Stored data entries
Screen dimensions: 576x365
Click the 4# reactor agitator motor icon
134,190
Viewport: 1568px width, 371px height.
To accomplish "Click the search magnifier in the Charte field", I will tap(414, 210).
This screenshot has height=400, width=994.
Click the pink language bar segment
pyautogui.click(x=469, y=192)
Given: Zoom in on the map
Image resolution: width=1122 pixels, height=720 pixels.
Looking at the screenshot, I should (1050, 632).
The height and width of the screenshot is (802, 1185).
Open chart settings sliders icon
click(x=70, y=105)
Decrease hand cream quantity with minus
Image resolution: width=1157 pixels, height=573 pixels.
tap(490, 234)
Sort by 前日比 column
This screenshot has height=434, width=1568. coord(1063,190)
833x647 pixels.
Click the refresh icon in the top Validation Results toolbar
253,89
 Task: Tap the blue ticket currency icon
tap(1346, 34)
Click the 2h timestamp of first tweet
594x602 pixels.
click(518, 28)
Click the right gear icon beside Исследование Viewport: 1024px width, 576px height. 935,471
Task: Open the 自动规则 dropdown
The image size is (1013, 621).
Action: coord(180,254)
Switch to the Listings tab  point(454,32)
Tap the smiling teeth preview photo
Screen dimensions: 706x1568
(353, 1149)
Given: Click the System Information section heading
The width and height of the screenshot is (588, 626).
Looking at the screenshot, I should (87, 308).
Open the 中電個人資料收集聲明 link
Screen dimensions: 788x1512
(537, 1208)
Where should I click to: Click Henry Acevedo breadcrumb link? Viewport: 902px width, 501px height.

### Problem details
Scan the entries above, and wherever a line holds the string "Viewport", copy it.

### Worked solution
Viewport: 1568px width, 371px height.
Click the right gear icon beside Исследование Viewport: 1024px width, 576px height. 935,471
Where should I click to: Click Henry Acevedo breadcrumb link? Viewport: 902px width, 501px height.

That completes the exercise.